[GOAL]
Rewrite the stretch from the line containing "Botanical Photography & Art (797, 1957)" through the end of the lines, substituting "Kehrer Verlag" for "Kehrer" and leaving everything else the same.

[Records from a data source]
════════════════════

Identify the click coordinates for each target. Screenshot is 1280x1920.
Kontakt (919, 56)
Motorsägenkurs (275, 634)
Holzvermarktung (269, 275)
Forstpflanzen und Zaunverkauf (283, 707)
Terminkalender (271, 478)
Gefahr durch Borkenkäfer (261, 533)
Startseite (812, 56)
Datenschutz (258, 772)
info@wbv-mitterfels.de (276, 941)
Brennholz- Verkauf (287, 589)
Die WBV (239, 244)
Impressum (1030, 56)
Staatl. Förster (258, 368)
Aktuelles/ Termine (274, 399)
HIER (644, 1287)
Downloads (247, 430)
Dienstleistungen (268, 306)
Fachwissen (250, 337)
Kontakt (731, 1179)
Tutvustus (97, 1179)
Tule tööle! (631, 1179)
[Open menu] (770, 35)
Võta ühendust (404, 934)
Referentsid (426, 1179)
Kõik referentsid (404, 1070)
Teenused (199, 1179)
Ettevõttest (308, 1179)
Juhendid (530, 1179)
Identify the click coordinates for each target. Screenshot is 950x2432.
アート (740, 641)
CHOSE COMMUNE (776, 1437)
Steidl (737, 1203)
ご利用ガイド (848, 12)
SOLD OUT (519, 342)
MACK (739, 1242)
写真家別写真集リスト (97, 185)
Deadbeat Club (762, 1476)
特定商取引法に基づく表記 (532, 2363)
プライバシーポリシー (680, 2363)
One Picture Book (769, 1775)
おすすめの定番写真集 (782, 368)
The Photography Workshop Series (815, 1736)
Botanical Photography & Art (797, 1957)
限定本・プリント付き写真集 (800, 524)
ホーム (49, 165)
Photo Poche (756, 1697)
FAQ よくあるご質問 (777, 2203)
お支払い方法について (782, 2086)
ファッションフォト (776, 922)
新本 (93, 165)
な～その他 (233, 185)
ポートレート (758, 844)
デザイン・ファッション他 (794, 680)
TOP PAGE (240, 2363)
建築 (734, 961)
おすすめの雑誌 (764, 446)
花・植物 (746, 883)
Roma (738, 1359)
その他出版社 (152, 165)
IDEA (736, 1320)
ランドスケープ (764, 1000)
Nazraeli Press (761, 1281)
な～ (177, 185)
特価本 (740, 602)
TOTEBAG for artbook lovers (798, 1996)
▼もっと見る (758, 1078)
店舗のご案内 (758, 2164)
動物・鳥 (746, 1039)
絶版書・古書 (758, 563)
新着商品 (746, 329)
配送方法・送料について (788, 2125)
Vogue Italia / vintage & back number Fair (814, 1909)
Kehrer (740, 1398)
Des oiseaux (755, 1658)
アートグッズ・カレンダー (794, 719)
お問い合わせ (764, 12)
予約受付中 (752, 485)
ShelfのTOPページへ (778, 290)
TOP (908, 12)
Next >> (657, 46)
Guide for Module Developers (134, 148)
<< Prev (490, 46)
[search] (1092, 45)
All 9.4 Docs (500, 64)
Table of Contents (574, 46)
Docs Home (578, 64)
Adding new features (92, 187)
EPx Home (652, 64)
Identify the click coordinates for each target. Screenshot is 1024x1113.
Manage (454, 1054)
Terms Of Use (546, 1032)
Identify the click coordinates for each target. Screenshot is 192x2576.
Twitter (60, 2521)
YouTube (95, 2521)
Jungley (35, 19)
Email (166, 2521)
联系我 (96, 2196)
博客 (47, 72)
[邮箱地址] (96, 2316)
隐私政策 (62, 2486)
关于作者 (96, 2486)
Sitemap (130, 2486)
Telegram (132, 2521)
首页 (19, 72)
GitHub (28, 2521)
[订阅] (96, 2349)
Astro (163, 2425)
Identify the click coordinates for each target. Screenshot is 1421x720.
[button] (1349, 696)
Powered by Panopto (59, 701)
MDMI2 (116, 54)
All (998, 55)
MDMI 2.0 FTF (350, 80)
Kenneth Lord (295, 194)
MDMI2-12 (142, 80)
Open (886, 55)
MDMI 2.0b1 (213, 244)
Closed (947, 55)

════════════════════

[WRITTEN RESPONSE]
Botanical Photography & Art (797, 1957)
限定本・プリント付き写真集 (800, 524)
ホーム (49, 165)
Photo Poche (756, 1697)
FAQ よくあるご質問 (777, 2203)
お支払い方法について (782, 2086)
ファッションフォト (776, 922)
新本 (93, 165)
な～その他 (233, 185)
ポートレート (758, 844)
デザイン・ファッション他 (794, 680)
TOP PAGE (240, 2363)
建築 (734, 961)
おすすめの雑誌 (764, 446)
花・植物 (746, 883)
Roma (738, 1359)
その他出版社 (152, 165)
IDEA (736, 1320)
ランドスケープ (764, 1000)
Nazraeli Press (761, 1281)
な～ (177, 185)
特価本 (740, 602)
TOTEBAG for artbook lovers (798, 1996)
▼もっと見る (758, 1078)
店舗のご案内 (758, 2164)
動物・鳥 (746, 1039)
絶版書・古書 (758, 563)
新着商品 (746, 329)
配送方法・送料について (788, 2125)
Vogue Italia / vintage & back number Fair (814, 1909)
Kehrer Verlag (740, 1398)
Des oiseaux (755, 1658)
アートグッズ・カレンダー (794, 719)
お問い合わせ (764, 12)
予約受付中 (752, 485)
ShelfのTOPページへ (778, 290)
TOP (908, 12)
Next >> (657, 46)
Guide for Module Developers (134, 148)
<< Prev (490, 46)
[search] (1092, 45)
All 9.4 Docs (500, 64)
Table of Contents (574, 46)
Docs Home (578, 64)
Adding new features (92, 187)
EPx Home (652, 64)
Identify the click coordinates for each target. Screenshot is 1024x1113.
Manage (454, 1054)
Terms Of Use (546, 1032)
Identify the click coordinates for each target. Screenshot is 192x2576.
Twitter (60, 2521)
YouTube (95, 2521)
Jungley (35, 19)
Email (166, 2521)
联系我 (96, 2196)
博客 (47, 72)
[邮箱地址] (96, 2316)
隐私政策 (62, 2486)
关于作者 (96, 2486)
Sitemap (130, 2486)
Telegram (132, 2521)
首页 (19, 72)
GitHub (28, 2521)
[订阅] (96, 2349)
Astro (163, 2425)
Identify the click coordinates for each target. Screenshot is 1421x720.
[button] (1349, 696)
Powered by Panopto (59, 701)
MDMI2 (116, 54)
All (998, 55)
MDMI 2.0 FTF (350, 80)
Kenneth Lord (295, 194)
MDMI2-12 (142, 80)
Open (886, 55)
MDMI 2.0b1 (213, 244)
Closed (947, 55)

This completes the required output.